=== Begin Enclosure ===

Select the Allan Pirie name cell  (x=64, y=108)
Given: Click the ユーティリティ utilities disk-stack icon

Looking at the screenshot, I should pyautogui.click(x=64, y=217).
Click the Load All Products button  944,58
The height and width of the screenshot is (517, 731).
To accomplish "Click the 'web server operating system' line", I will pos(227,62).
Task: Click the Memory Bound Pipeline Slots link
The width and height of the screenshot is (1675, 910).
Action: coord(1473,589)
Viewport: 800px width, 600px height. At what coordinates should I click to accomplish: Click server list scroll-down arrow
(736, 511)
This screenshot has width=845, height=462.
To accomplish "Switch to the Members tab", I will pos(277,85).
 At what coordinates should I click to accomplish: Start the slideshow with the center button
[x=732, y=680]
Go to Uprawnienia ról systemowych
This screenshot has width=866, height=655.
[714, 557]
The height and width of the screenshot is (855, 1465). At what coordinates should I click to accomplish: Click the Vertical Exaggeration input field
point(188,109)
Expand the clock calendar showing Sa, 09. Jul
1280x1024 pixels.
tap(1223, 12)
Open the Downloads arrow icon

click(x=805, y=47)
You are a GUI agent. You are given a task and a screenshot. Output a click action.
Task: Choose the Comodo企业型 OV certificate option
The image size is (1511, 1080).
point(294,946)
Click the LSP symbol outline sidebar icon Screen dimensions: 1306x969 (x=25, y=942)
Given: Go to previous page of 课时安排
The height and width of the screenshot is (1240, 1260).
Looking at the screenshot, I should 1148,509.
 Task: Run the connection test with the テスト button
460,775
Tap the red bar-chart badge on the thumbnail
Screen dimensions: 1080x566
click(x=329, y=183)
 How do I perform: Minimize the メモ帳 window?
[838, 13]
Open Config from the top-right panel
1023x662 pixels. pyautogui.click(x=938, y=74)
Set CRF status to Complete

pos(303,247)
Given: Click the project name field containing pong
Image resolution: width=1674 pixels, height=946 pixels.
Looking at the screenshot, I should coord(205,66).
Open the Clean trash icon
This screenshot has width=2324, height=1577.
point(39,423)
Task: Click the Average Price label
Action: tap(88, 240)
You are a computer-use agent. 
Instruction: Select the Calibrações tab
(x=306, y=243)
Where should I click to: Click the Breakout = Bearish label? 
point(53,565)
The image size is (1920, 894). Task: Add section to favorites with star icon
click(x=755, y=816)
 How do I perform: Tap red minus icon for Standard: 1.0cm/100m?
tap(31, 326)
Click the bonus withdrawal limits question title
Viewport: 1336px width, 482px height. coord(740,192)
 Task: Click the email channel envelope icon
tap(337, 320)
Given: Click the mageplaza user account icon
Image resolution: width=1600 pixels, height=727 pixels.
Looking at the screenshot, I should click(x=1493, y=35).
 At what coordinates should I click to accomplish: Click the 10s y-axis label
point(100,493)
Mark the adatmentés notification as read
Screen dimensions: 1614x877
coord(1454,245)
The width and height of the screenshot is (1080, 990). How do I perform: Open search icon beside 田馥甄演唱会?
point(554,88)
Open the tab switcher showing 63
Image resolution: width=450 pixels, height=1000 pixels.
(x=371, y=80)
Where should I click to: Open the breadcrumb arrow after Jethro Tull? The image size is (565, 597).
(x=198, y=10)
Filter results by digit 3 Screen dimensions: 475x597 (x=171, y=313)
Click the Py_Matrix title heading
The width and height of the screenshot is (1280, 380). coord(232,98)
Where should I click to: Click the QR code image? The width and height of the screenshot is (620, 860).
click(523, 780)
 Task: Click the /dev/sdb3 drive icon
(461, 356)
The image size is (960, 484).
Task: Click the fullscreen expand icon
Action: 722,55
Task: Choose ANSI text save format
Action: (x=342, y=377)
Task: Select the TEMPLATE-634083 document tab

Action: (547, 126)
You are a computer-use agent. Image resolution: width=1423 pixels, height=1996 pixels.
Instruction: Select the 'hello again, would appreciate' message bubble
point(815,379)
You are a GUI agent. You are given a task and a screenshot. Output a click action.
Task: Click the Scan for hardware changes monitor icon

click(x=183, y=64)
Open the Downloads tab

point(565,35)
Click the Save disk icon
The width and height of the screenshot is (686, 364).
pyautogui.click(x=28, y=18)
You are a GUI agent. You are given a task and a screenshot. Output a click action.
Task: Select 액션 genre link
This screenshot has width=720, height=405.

=== End Enclosure ===

■ **WORK ORDER**:
Starting with the first line of the data above, copy each line exactly until you reach the line with "Click the LSP"; include that line as well.

■ **ANSWER**:
Select the Allan Pirie name cell  (x=64, y=108)
Given: Click the ユーティリティ utilities disk-stack icon

Looking at the screenshot, I should pyautogui.click(x=64, y=217).
Click the Load All Products button  944,58
The height and width of the screenshot is (517, 731).
To accomplish "Click the 'web server operating system' line", I will pos(227,62).
Task: Click the Memory Bound Pipeline Slots link
The width and height of the screenshot is (1675, 910).
Action: coord(1473,589)
Viewport: 800px width, 600px height. At what coordinates should I click to accomplish: Click server list scroll-down arrow
(736, 511)
This screenshot has width=845, height=462.
To accomplish "Switch to the Members tab", I will pos(277,85).
 At what coordinates should I click to accomplish: Start the slideshow with the center button
[x=732, y=680]
Go to Uprawnienia ról systemowych
This screenshot has width=866, height=655.
[714, 557]
The height and width of the screenshot is (855, 1465). At what coordinates should I click to accomplish: Click the Vertical Exaggeration input field
point(188,109)
Expand the clock calendar showing Sa, 09. Jul
1280x1024 pixels.
tap(1223, 12)
Open the Downloads arrow icon

click(x=805, y=47)
You are a GUI agent. You are given a task and a screenshot. Output a click action.
Task: Choose the Comodo企业型 OV certificate option
The image size is (1511, 1080).
point(294,946)
Click the LSP symbol outline sidebar icon Screen dimensions: 1306x969 (x=25, y=942)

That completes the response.